It’s a pity that Kathryn Bigelow Didn't Read This: How Torture Prevented Convictions

Jane Mayer:

It’s a pity that Kathryn Bigelow, the director of the acclaimed war-on-terror thriller Zero Dark Thirty, didn’t have the opportunity to read Jess Bravin’s meticulously reported account of America’s trial practices for post-September 11 terror suspects, The Terror Courts. If she had, she might have grasped how self-defeating the Bush Administration’s embrace of torture has turned out to be and depicted it as an egregious mistake rather than a necessary evil.

> **WHAT THIS EXERCISE ASKS**
1) Answer these questions using the passage about torture and terror trials:
(a) Who directed Zero Dark Thirty?
(b) What is the title of Jess Bravin's account of America's trial practices for terror suspects?
(c) Whose embrace of torture does the passage call self-defeating?
2) Name every person mentioned in the passage about torture and terror trials.
3) Continue the passage about torture and terror trials from its last sentence.
The records have no connection to the passage about torture and terror trials.

> **Interface element records**
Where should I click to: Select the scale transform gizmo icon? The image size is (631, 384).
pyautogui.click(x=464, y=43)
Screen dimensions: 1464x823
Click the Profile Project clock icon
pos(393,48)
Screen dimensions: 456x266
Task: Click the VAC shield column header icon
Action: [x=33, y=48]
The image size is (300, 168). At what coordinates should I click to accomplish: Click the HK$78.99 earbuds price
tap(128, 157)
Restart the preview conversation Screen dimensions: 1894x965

---

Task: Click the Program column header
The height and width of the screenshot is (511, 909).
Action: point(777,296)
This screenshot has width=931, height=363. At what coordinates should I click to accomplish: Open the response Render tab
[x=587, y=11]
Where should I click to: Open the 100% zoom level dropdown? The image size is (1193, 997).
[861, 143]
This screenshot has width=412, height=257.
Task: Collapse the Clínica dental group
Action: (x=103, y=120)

> **OUTPUTS IN ORDER**
1)
(a) Kathryn Bigelow
(b) The Terror Courts
(c) The Bush Administration's

2) Kathryn Bigelow, Jane Mayer, Jess Bravin

3)
http://www.powells.com/biblio/1-9780300189209-0

How Torture Prevented Convictions
MAR 28 2013 @ 3:20PM

Jane Mayer reviews Jess Bravin’s The Terror Courts: Rough Justice at Guantanamo Bay, which focuses on military prosecutor and Marine Corps Lieutenant Colonel Stuart Couch, “whose moral clarity and professional ethics are repeatedly assaulted by the unconstitutional process in which he finds himself participating” and who found that torture had undermined “his ability to try and convict all but the most low-level detainees.” Take the example of Mohamadou Ould Slahi, a detainee who Couch concluded had “the most blood on his hands”:

Slahi, Couch learned, was horribly mistreated. Effeminate and childless, he was subjected to bizarre sexual gambits involving photos of vaginas and fondling of his genitals. When these methods, death threats, and physical abuse didn’t produce results, the military interrogator told him that his mother would be shipped to Guantánamo and gang raped if he did not talk. He was also subjected to a false kidnapping and threatened with worse torture.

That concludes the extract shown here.